El más reciente escándalo financiero deja en evidencia el atraco perpetrado por intermedio de la banca nacional a cuentacorrentistas que declinaron recibir servicios ofrecidos a través de llamadas efectuadas por call centers. Por mínima que haya sido la cuantía del robo, o minoritaria la participación accionaria en la empresa desfalcadora, está claro que la responsabilidad pecuniaria tiene un límite, pero los daños a la fe pública, ya lesionadas en demasía durante once años, tienen un alcance incalculable.
Un presidente honesto hubiera inmediatamente dimitido a quién dejara siquiera entrever intereses personales dentro de su gabinete. Retirarse de un cargo, cuando menos por vergüenza ante sus conciudadanos, hace tiempo dejó de ser un comportamiento de rigor en el país.
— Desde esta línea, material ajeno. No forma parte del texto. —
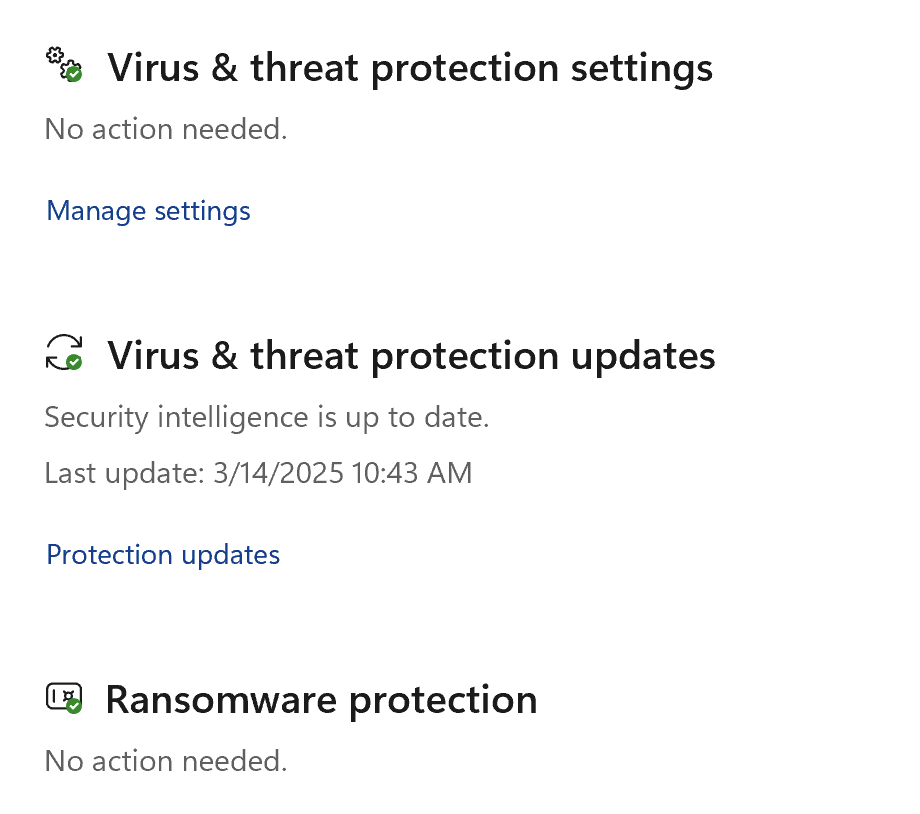Screen dimensions: 920x814
Task: Click the gears icon beside protection settings heading
Action: point(64,64)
Quienquiera que desee vender conceptos de competitividad dentro de una administración pública en estado “desordenado y sin transparencia” y pretenda acometer con un “cambio casa adentro” debería, antes que nada, ser ejemplo de todo lo que predica.
La huida de Alvarado y el ascenso de Merizalde son parte intrínseca de una corrupción que dejó de ser un riesgo para convertirse en la realidad más fehaciente dentro de la cual se desarrolla el Estado en complicidad con unos pocos y ante una sociedad domesticada al rigor del socialismo. La parodia de la inminente inversión extranjera directa y la gran generación de empleos continuará mientras la falta de asepsia en las esferas gubernamentales continúe siendo la norma y no la excepción. Caso cerrado.